__Problem description__
Each entry needs to be retyped exactly, with nothing added or dropped.

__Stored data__
....

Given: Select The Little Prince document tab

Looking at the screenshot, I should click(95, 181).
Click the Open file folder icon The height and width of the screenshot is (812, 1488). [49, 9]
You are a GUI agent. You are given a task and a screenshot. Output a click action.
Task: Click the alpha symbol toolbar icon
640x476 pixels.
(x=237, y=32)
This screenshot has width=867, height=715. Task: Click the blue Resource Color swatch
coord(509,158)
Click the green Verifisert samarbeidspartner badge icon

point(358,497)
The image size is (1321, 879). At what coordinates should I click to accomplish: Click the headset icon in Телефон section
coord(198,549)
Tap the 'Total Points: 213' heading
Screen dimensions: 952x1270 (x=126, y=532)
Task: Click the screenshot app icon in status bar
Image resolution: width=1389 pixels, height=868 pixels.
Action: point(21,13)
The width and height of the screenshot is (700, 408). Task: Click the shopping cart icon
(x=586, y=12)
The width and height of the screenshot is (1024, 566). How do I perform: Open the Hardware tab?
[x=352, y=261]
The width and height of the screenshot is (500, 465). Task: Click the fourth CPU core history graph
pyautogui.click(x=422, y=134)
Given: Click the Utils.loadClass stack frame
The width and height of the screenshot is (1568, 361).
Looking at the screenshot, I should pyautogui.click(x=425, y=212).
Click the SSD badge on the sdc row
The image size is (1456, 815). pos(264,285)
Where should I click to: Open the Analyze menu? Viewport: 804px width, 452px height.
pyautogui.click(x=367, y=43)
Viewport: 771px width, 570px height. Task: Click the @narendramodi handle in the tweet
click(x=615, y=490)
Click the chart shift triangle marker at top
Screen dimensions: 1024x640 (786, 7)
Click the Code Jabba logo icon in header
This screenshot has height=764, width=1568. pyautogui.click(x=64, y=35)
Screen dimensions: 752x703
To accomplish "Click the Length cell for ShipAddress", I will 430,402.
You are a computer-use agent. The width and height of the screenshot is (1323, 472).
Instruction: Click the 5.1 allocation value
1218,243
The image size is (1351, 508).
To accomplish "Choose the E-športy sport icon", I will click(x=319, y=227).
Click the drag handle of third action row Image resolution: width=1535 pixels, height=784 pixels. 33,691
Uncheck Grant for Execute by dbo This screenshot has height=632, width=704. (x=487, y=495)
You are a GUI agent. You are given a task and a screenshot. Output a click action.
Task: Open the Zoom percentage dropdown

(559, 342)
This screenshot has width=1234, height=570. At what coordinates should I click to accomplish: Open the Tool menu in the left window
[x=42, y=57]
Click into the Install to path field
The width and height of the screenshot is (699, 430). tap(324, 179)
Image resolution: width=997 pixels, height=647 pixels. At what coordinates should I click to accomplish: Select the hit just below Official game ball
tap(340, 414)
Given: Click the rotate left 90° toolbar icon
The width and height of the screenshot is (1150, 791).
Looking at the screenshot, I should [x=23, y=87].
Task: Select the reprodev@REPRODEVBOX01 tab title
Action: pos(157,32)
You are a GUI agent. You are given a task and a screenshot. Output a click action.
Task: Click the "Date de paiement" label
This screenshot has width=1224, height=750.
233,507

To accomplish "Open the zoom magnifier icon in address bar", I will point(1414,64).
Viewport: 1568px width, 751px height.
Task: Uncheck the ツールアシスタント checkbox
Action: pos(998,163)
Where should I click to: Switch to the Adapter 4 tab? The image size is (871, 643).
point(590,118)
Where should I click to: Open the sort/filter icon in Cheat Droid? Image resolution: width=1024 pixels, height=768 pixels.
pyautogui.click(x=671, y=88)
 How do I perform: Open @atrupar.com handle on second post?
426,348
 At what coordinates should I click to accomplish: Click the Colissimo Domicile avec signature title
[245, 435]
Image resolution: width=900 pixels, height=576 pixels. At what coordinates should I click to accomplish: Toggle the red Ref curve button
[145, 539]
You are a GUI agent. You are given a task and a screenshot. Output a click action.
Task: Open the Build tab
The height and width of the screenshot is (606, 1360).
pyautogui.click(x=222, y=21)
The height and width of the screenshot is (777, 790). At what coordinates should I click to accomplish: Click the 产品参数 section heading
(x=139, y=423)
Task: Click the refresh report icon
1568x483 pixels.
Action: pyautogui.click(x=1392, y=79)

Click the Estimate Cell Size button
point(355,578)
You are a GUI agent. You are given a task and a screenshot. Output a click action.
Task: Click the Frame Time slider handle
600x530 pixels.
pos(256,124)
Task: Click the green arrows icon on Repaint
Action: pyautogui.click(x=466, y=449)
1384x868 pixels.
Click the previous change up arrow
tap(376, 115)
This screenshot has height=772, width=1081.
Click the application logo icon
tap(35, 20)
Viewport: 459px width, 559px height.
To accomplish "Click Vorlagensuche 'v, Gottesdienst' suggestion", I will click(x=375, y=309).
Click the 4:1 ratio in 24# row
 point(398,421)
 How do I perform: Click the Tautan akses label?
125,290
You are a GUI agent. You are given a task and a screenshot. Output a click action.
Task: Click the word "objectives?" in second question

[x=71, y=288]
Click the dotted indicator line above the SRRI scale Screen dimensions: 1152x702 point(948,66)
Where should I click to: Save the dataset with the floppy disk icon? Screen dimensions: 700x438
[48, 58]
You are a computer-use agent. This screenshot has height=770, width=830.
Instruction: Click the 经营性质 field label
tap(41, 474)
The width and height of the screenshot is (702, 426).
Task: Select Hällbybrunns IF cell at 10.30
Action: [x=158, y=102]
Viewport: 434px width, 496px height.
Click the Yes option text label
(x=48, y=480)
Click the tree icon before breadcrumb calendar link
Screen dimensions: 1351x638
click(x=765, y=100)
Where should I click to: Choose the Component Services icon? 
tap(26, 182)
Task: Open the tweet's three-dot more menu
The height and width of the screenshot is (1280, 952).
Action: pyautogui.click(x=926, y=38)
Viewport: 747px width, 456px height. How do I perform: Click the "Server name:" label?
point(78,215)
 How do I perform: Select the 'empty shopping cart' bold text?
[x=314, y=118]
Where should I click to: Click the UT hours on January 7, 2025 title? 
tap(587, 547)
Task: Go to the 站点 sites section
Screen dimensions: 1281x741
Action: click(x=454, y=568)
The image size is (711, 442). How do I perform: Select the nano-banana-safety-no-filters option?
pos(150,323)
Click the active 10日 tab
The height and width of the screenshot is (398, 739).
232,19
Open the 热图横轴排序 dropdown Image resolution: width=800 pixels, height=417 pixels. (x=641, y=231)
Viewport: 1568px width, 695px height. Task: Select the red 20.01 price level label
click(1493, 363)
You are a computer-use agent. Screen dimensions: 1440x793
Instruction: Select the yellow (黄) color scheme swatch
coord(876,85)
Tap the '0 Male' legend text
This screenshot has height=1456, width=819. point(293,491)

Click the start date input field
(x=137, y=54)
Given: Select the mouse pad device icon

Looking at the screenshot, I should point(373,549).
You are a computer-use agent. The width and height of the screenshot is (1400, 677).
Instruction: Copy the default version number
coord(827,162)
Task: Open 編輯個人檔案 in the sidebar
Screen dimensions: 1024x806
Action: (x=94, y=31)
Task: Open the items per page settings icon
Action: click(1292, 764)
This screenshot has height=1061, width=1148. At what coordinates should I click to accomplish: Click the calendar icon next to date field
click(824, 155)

....

__Answer space__
Given: Select The Little Prince document tab

Looking at the screenshot, I should click(95, 181).
Click the Open file folder icon The height and width of the screenshot is (812, 1488). [49, 9]
You are a GUI agent. You are given a task and a screenshot. Output a click action.
Task: Click the alpha symbol toolbar icon
640x476 pixels.
(x=237, y=32)
This screenshot has width=867, height=715. Task: Click the blue Resource Color swatch
coord(509,158)
Click the green Verifisert samarbeidspartner badge icon

point(358,497)
The image size is (1321, 879). At what coordinates should I click to accomplish: Click the headset icon in Телефон section
coord(198,549)
Tap the 'Total Points: 213' heading
Screen dimensions: 952x1270 (x=126, y=532)
Task: Click the screenshot app icon in status bar
Image resolution: width=1389 pixels, height=868 pixels.
Action: point(21,13)
The width and height of the screenshot is (700, 408). Task: Click the shopping cart icon
(x=586, y=12)
The width and height of the screenshot is (1024, 566). How do I perform: Open the Hardware tab?
[x=352, y=261]
The width and height of the screenshot is (500, 465). Task: Click the fourth CPU core history graph
pyautogui.click(x=422, y=134)
Given: Click the Utils.loadClass stack frame
The width and height of the screenshot is (1568, 361).
Looking at the screenshot, I should pyautogui.click(x=425, y=212).
Click the SSD badge on the sdc row
The image size is (1456, 815). pos(264,285)
Where should I click to: Open the Analyze menu? Viewport: 804px width, 452px height.
pyautogui.click(x=367, y=43)
Viewport: 771px width, 570px height. Task: Click the @narendramodi handle in the tweet
click(x=615, y=490)
Click the chart shift triangle marker at top
Screen dimensions: 1024x640 (786, 7)
Click the Code Jabba logo icon in header
This screenshot has height=764, width=1568. pyautogui.click(x=64, y=35)
Screen dimensions: 752x703
To accomplish "Click the Length cell for ShipAddress", I will 430,402.
You are a computer-use agent. The width and height of the screenshot is (1323, 472).
Instruction: Click the 5.1 allocation value
1218,243
The image size is (1351, 508).
To accomplish "Choose the E-športy sport icon", I will click(x=319, y=227).
Click the drag handle of third action row Image resolution: width=1535 pixels, height=784 pixels. 33,691
Uncheck Grant for Execute by dbo This screenshot has height=632, width=704. (x=487, y=495)
You are a GUI agent. You are given a task and a screenshot. Output a click action.
Task: Open the Zoom percentage dropdown

(559, 342)
This screenshot has width=1234, height=570. At what coordinates should I click to accomplish: Open the Tool menu in the left window
[x=42, y=57]
Click into the Install to path field
The width and height of the screenshot is (699, 430). tap(324, 179)
Image resolution: width=997 pixels, height=647 pixels. At what coordinates should I click to accomplish: Select the hit just below Official game ball
tap(340, 414)
Given: Click the rotate left 90° toolbar icon
The width and height of the screenshot is (1150, 791).
Looking at the screenshot, I should [x=23, y=87].
Task: Select the reprodev@REPRODEVBOX01 tab title
Action: pos(157,32)
You are a GUI agent. You are given a task and a screenshot. Output a click action.
Task: Click the "Date de paiement" label
This screenshot has width=1224, height=750.
233,507

To accomplish "Open the zoom magnifier icon in address bar", I will point(1414,64).
Viewport: 1568px width, 751px height.
Task: Uncheck the ツールアシスタント checkbox
Action: pos(998,163)
Where should I click to: Switch to the Adapter 4 tab? The image size is (871, 643).
point(590,118)
Where should I click to: Open the sort/filter icon in Cheat Droid? Image resolution: width=1024 pixels, height=768 pixels.
pyautogui.click(x=671, y=88)
 How do I perform: Open @atrupar.com handle on second post?
426,348
 At what coordinates should I click to accomplish: Click the Colissimo Domicile avec signature title
[245, 435]
Image resolution: width=900 pixels, height=576 pixels. At what coordinates should I click to accomplish: Toggle the red Ref curve button
[145, 539]
You are a GUI agent. You are given a task and a screenshot. Output a click action.
Task: Open the Build tab
The height and width of the screenshot is (606, 1360).
pyautogui.click(x=222, y=21)
The height and width of the screenshot is (777, 790). At what coordinates should I click to accomplish: Click the 产品参数 section heading
(x=139, y=423)
Task: Click the refresh report icon
1568x483 pixels.
Action: pyautogui.click(x=1392, y=79)

Click the Estimate Cell Size button
point(355,578)
You are a GUI agent. You are given a task and a screenshot. Output a click action.
Task: Click the Frame Time slider handle
600x530 pixels.
pos(256,124)
Task: Click the green arrows icon on Repaint
Action: pyautogui.click(x=466, y=449)
1384x868 pixels.
Click the previous change up arrow
tap(376, 115)
This screenshot has height=772, width=1081.
Click the application logo icon
tap(35, 20)
Viewport: 459px width, 559px height.
To accomplish "Click Vorlagensuche 'v, Gottesdienst' suggestion", I will click(x=375, y=309).
Click the 4:1 ratio in 24# row
 point(398,421)
 How do I perform: Click the Tautan akses label?
125,290
You are a GUI agent. You are given a task and a screenshot. Output a click action.
Task: Click the word "objectives?" in second question

[x=71, y=288]
Click the dotted indicator line above the SRRI scale Screen dimensions: 1152x702 point(948,66)
Where should I click to: Save the dataset with the floppy disk icon? Screen dimensions: 700x438
[48, 58]
You are a computer-use agent. This screenshot has height=770, width=830.
Instruction: Click the 经营性质 field label
tap(41, 474)
The width and height of the screenshot is (702, 426).
Task: Select Hällbybrunns IF cell at 10.30
Action: [x=158, y=102]
Viewport: 434px width, 496px height.
Click the Yes option text label
(x=48, y=480)
Click the tree icon before breadcrumb calendar link
Screen dimensions: 1351x638
click(x=765, y=100)
Where should I click to: Choose the Component Services icon? 
tap(26, 182)
Task: Open the tweet's three-dot more menu
The height and width of the screenshot is (1280, 952).
Action: pyautogui.click(x=926, y=38)
Viewport: 747px width, 456px height. How do I perform: Click the "Server name:" label?
point(78,215)
 How do I perform: Select the 'empty shopping cart' bold text?
[x=314, y=118]
Where should I click to: Click the UT hours on January 7, 2025 title? 
tap(587, 547)
Task: Go to the 站点 sites section
Screen dimensions: 1281x741
Action: click(x=454, y=568)
The image size is (711, 442). How do I perform: Select the nano-banana-safety-no-filters option?
pos(150,323)
Click the active 10日 tab
The height and width of the screenshot is (398, 739).
232,19
Open the 热图横轴排序 dropdown Image resolution: width=800 pixels, height=417 pixels. (x=641, y=231)
Viewport: 1568px width, 695px height. Task: Select the red 20.01 price level label
click(1493, 363)
You are a computer-use agent. Screen dimensions: 1440x793
Instruction: Select the yellow (黄) color scheme swatch
coord(876,85)
Tap the '0 Male' legend text
This screenshot has height=1456, width=819. point(293,491)

Click the start date input field
(x=137, y=54)
Given: Select the mouse pad device icon

Looking at the screenshot, I should point(373,549).
You are a computer-use agent. The width and height of the screenshot is (1400, 677).
Instruction: Copy the default version number
coord(827,162)
Task: Open 編輯個人檔案 in the sidebar
Screen dimensions: 1024x806
Action: (x=94, y=31)
Task: Open the items per page settings icon
Action: click(1292, 764)
This screenshot has height=1061, width=1148. At what coordinates should I click to accomplish: Click the calendar icon next to date field
click(824, 155)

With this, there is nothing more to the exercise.